---------- SUPPLIED ENTRIES ----------

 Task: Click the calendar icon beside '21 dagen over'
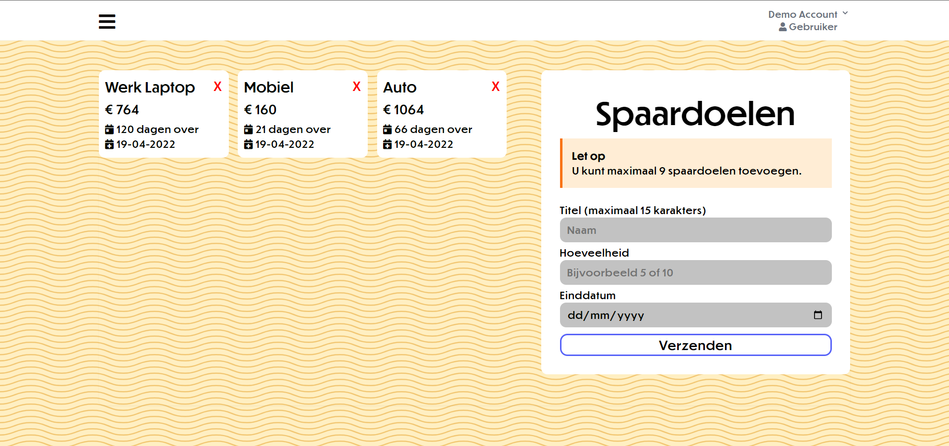(x=249, y=129)
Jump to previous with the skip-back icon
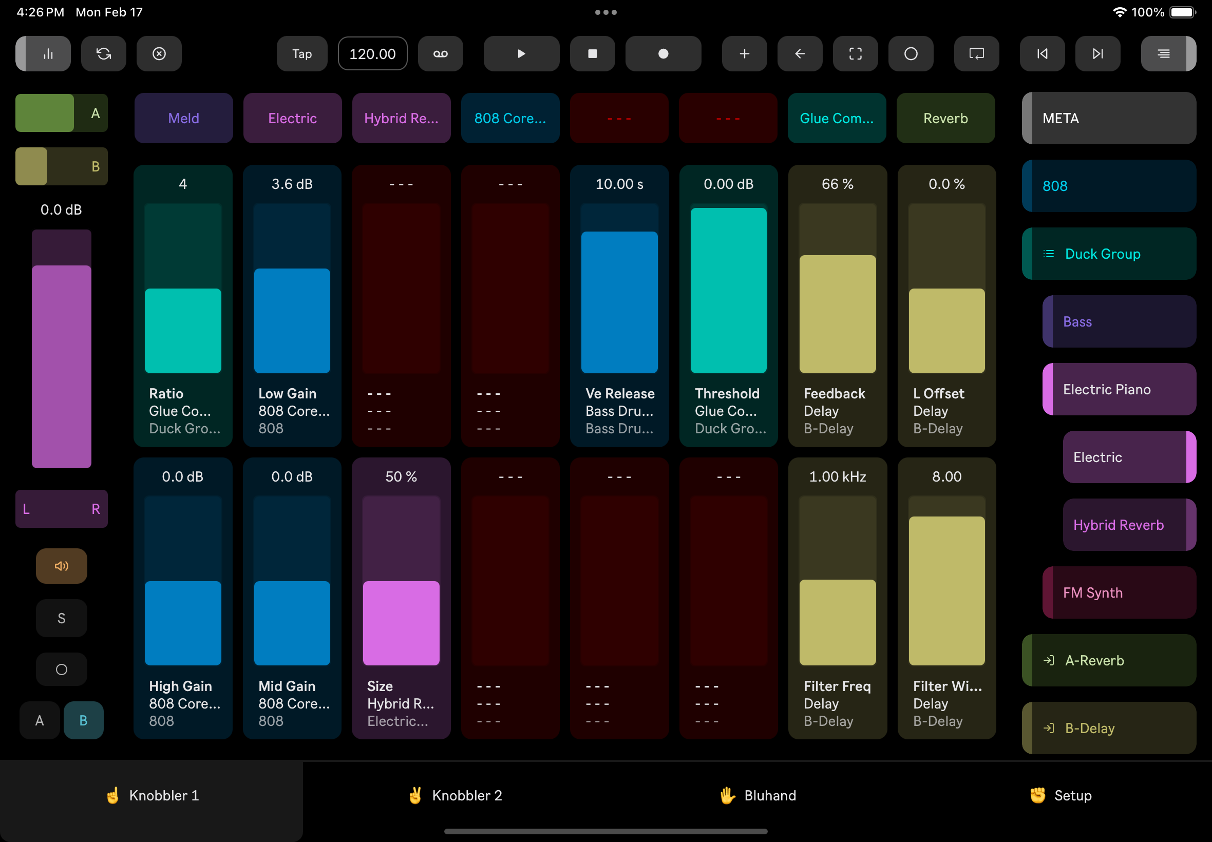This screenshot has height=842, width=1212. (x=1042, y=54)
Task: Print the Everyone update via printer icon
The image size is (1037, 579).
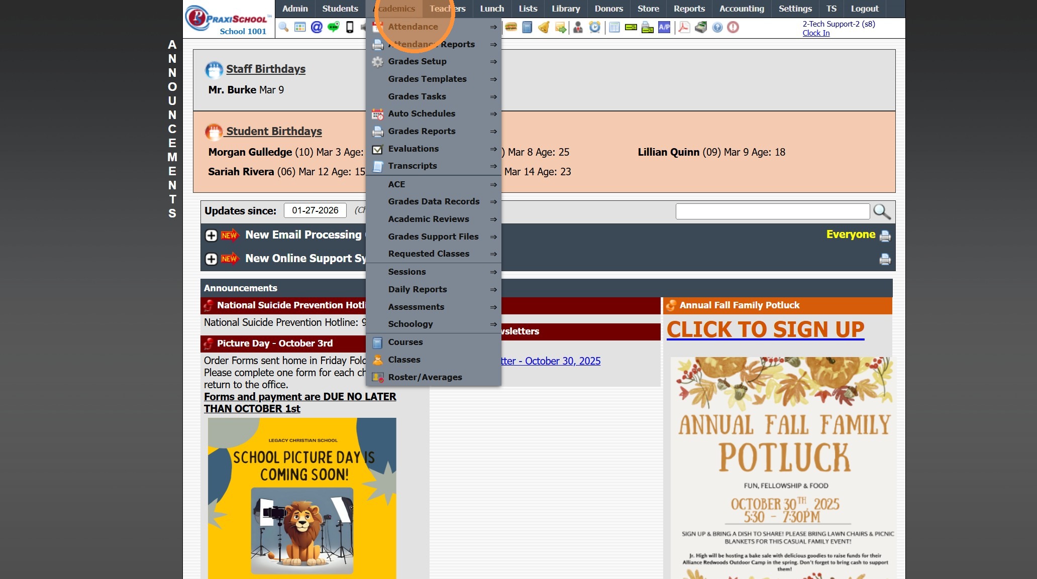Action: 885,236
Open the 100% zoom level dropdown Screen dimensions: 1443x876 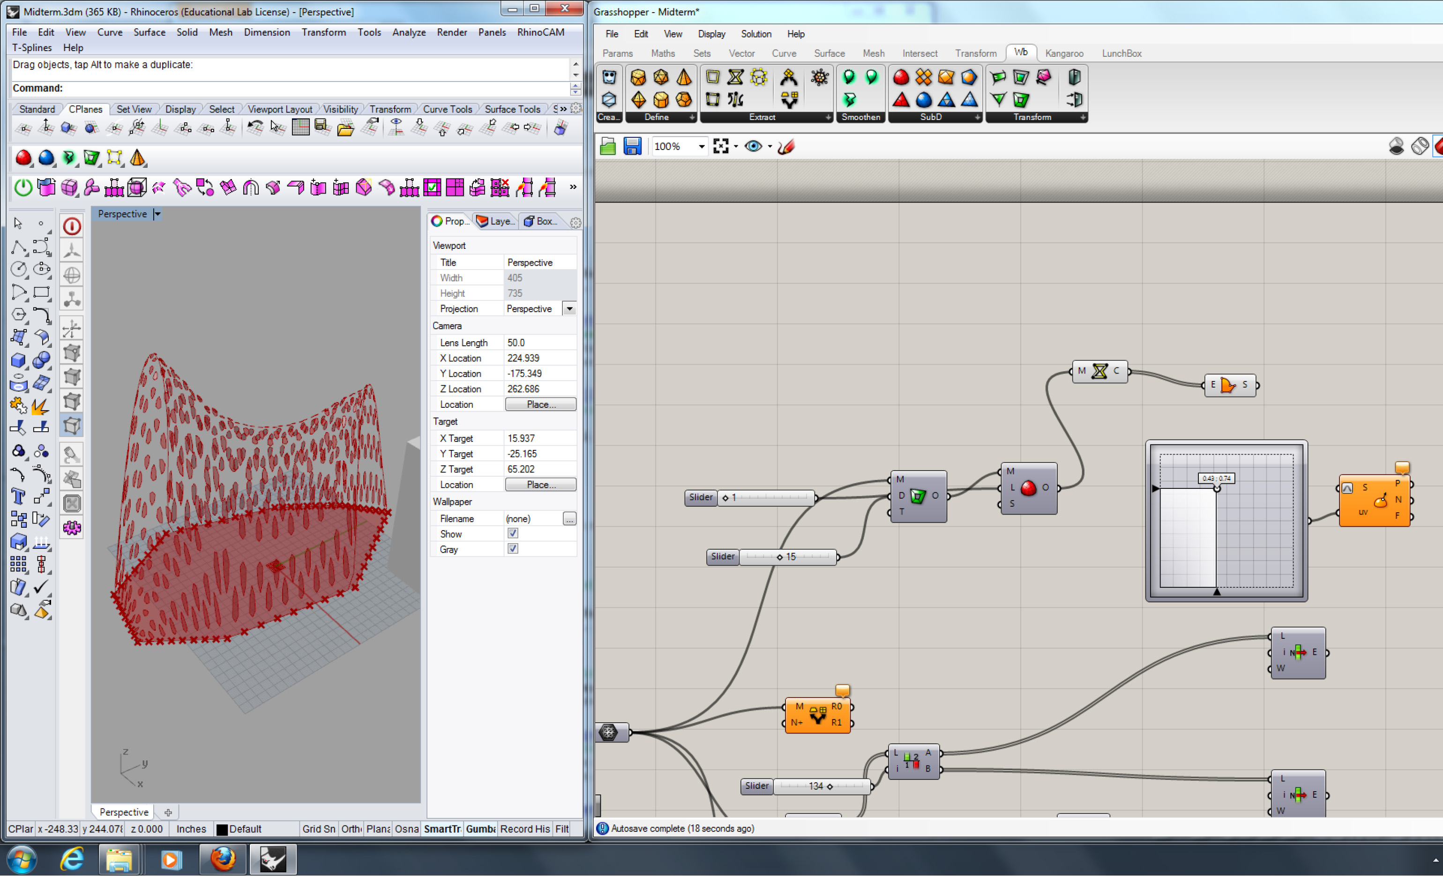(701, 146)
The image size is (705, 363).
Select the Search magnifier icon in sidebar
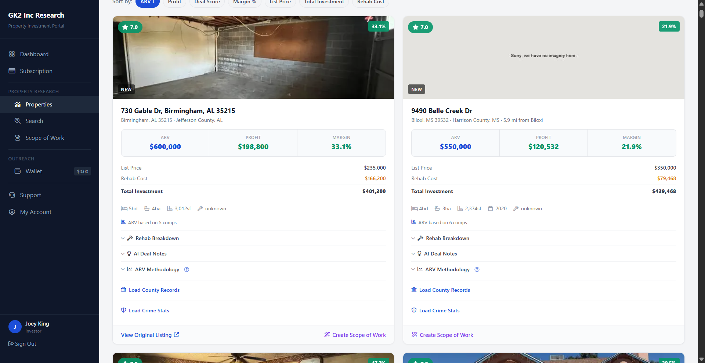coord(17,121)
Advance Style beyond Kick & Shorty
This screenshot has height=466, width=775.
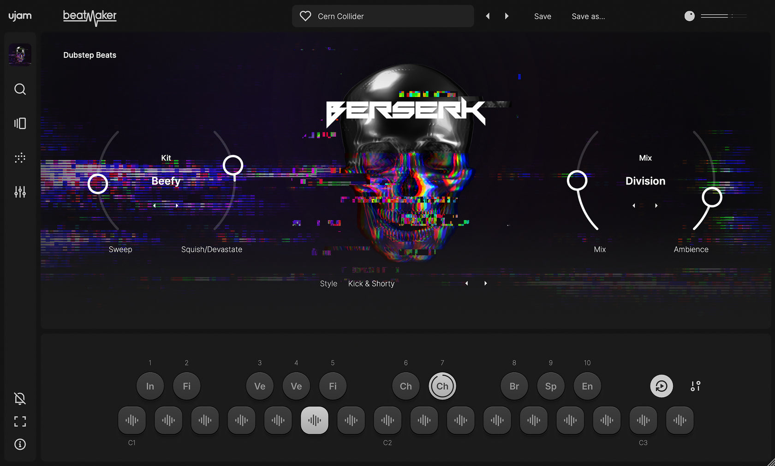click(x=485, y=283)
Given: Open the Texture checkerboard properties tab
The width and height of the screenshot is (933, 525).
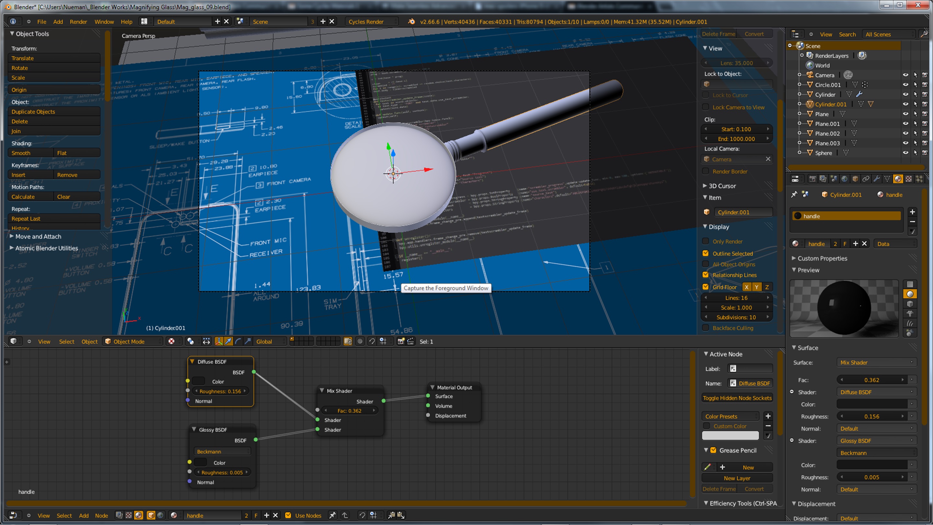Looking at the screenshot, I should (908, 179).
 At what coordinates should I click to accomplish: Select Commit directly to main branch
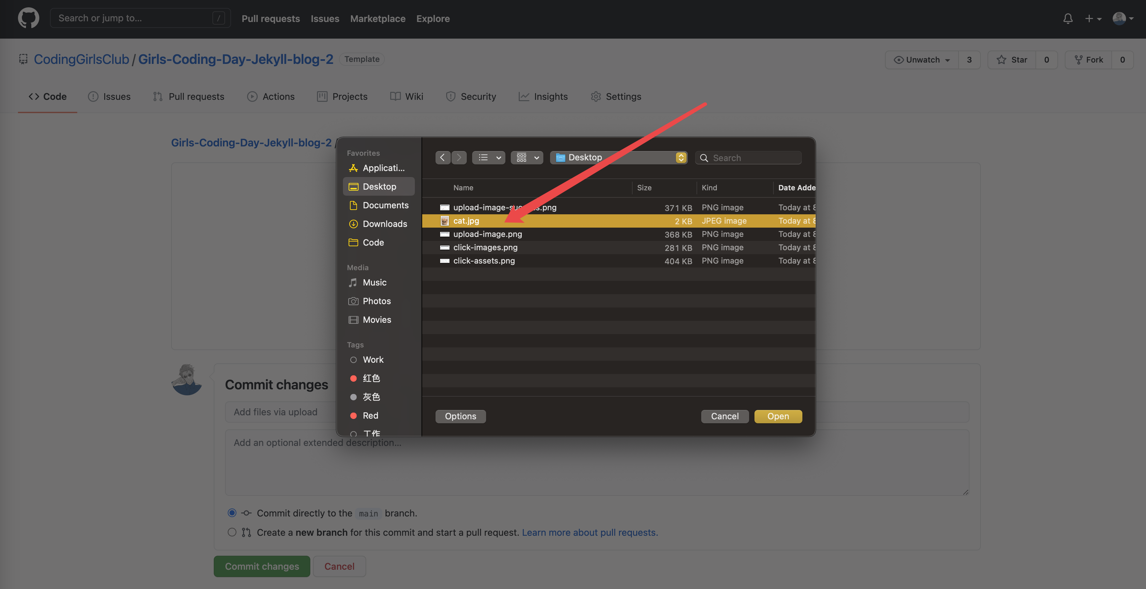point(232,513)
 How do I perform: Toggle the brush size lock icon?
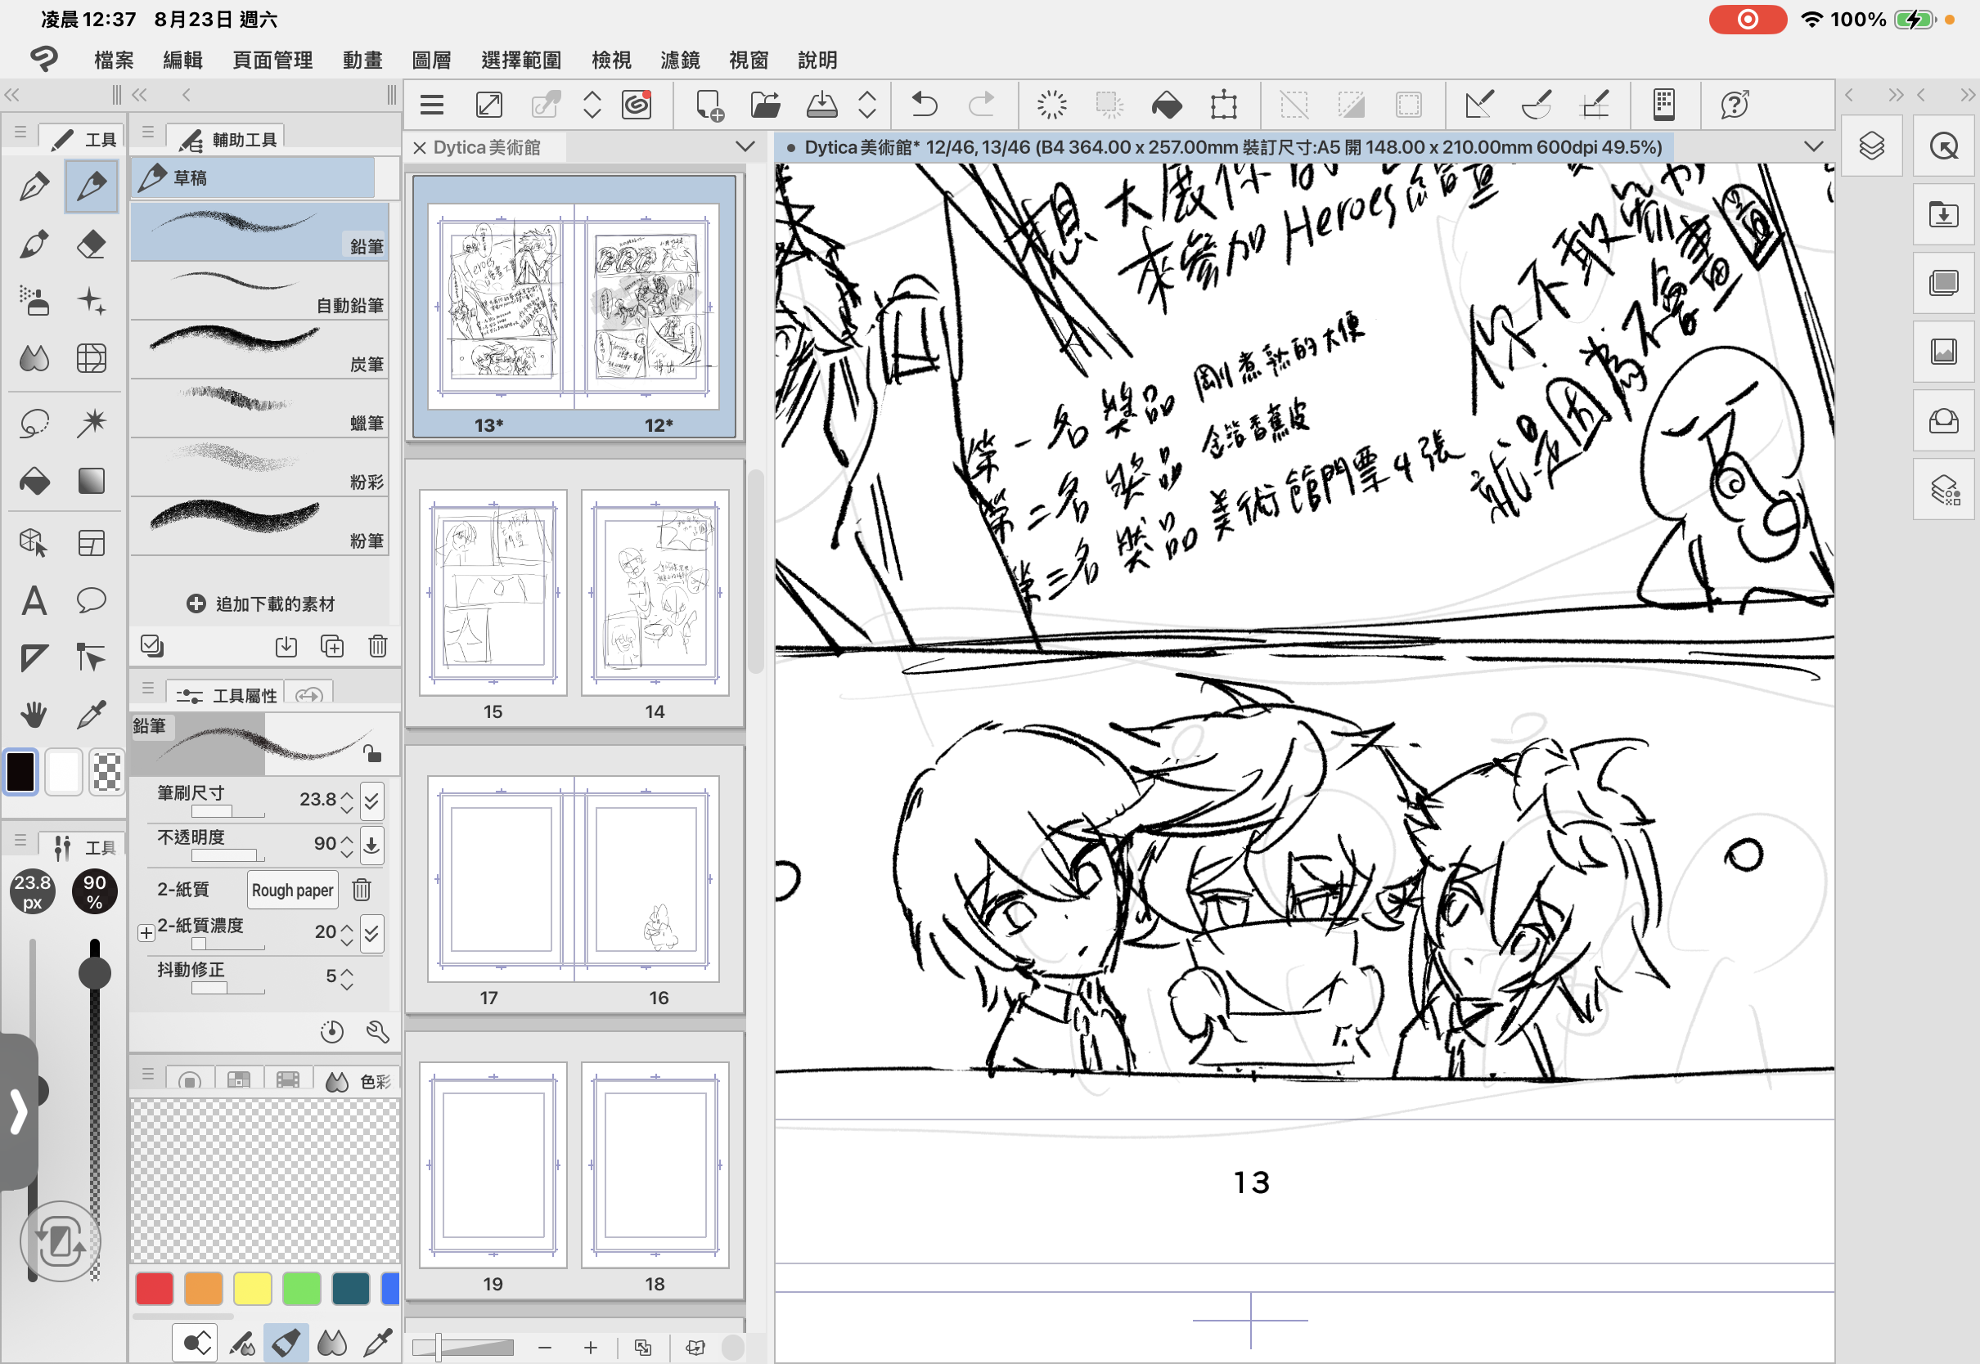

----------

#### EXERCISE GOAL
Your reply should hold exactly the lines from the line containing "At what coordinates" through the final line of the listing, and none of the pictures.

#### TASK ANSWER
 At what coordinates should I click to accomplish: Select Commit directly to main branch
point(232,513)
 How do I perform: Toggle the brush size lock icon?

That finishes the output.